Se jeter dans un very bad buzz vite et bien, c’est facile. Faire haïr son entreprise en quelques heures, l’exposer à l’opprobre générale ? Un jeu d’enfant. Quelques étapes clefs :

1 – Lancer une opération de marketing improbable et désastreuse, en impliquant le grand public.

2 – Utiliser des leviers efficaces qui auront un effet repoussoir garanti. Exemple : adopter une posture mercantile, sans scrupules, si possible avec cynisme. Ne pas avoir peur de l’indécence. Donner l’impression d’escroquer le plus grand nombre. Encore mieux : avoir l’air d’exploiter les faiblesses et les fragilités de son public.

3 – Miser sur l’effet amplificateur et viral des réseaux sociaux, puis des médias grand public via l’intérêt que portent les journalistes à toute « bonne histoire » à raconter.

4 – Communiquer de manière détachée, faussement empathique, pour ne pas tarir l’indignation générale.

5 – Tenir bon, ne surtout pas faire machine arrière et mener l’opération jusqu’au bout.

En clair, pour dynamiter sa réputation, il suffit de suivre l’exemple de Carpisa, une entreprise italienne de maroquinerie. Un cas d’école d’opération marketing, rapporté par Le Monde, qui laisse perplexe. Carpisa a annoncé le lancement d’un « un concours » d’opportunité professionnelle sur le thème « achetez un sac à main et gagnez un stage dans notre entreprise ».  Pour espérer décrocher un stage d’un mois rémunéré à hauteur de 500 euros, les candidats devaient échafauder et présenter un plan de communication pour une nouvelle ligne de sacs… avec l’obligation d’en acheter un. Rémunération dérisoire, obligation d’achat, il fallait déjà oser. Pire : les postulants devaient renoncer à tous les droits concernant leur plan de communication.
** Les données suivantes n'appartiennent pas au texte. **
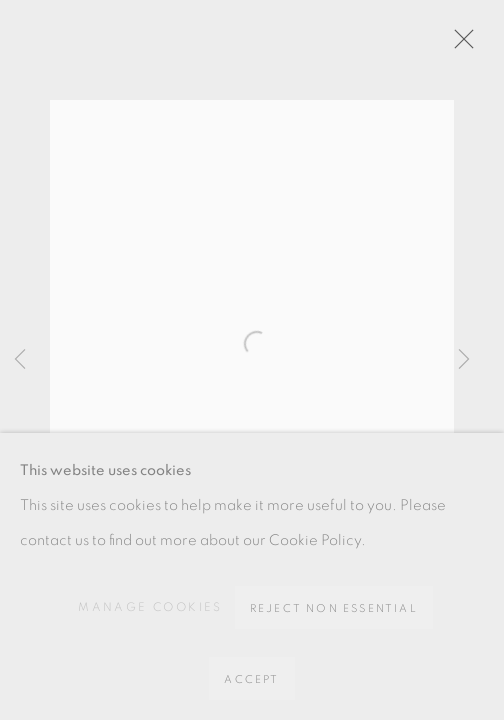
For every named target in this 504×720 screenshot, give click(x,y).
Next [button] (464, 360)
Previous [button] (20, 360)
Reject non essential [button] (334, 608)
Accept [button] (251, 679)
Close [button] (459, 45)
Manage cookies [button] (150, 607)
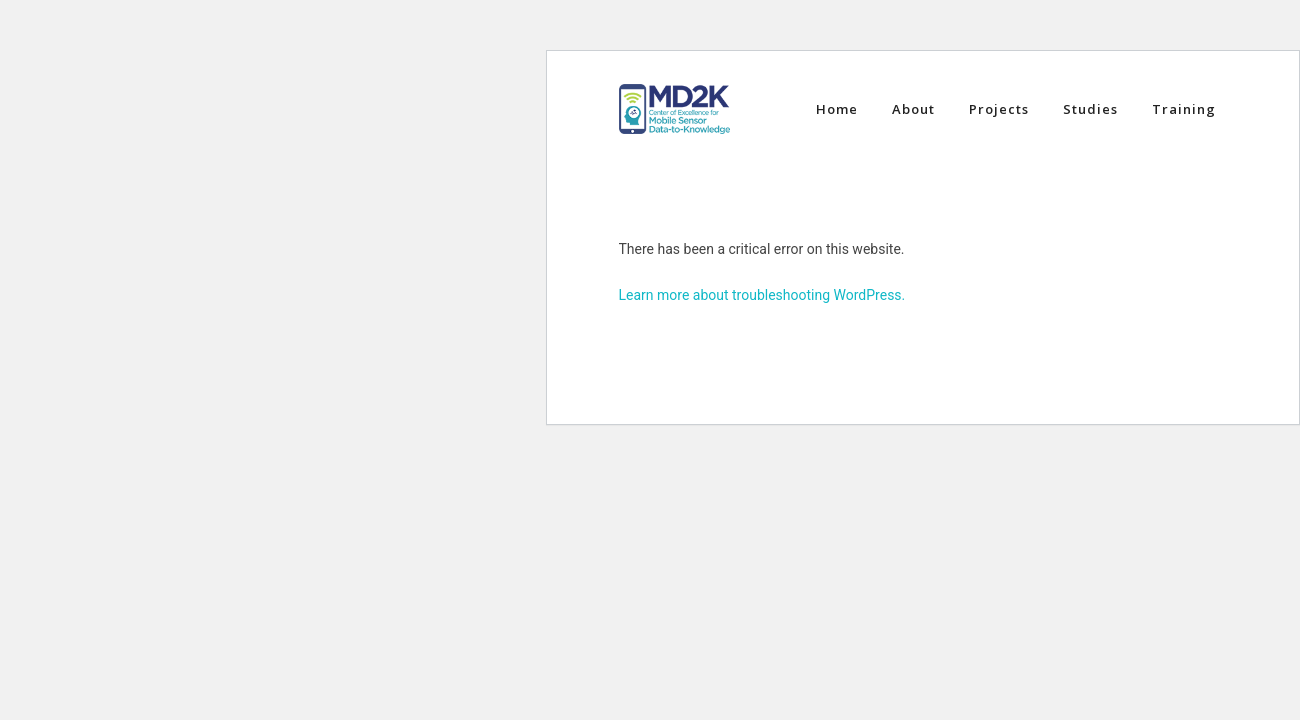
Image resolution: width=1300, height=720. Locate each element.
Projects (999, 109)
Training (1184, 109)
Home (837, 109)
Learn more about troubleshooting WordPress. (762, 295)
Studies (1090, 109)
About (913, 109)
En clair, Carpisa se réservait le droit d’exploiter et d’utiliser par la suite toutes les idées proposées, y compris (et surtout?) celles des candidats perdants. Evidemment, l’indignation générale a vite grondé massivement, sur Facebook et Twitter, puis dans les journaux grand public.

L’opération est d’autant plus mal passée que le chômage des jeunes est endémique en Italie. Indéniablement, l’impression de faire son beurre sur la précarité qui frappe toute une classe d’âge a fait son effet.

Bien sûr, l’entreprise s’est excusée dans un communiqué et assuré la jeunesse italienne de son plus grand respect. Mais l’entreprise a tenu bon et maintenu son opération. L’« heureux vainqueur » sera désigné fin septembre.

Les spécialistes du marketing et de la communication se demandent encore pourquoi Carpisa s’est lancé dans un tel fiasco. Comment une opération aux résultats si prévisibles a été proposé et surtout validée. Il faut croire que la course au buzz, qu’il soit bon ou désastreux, prive certains responsables marketing de tout discernement. L’histoire illustre aussi, s’il en était besoin, qu’un marché du travail sinistré donne de l’espace à toutes les outrances.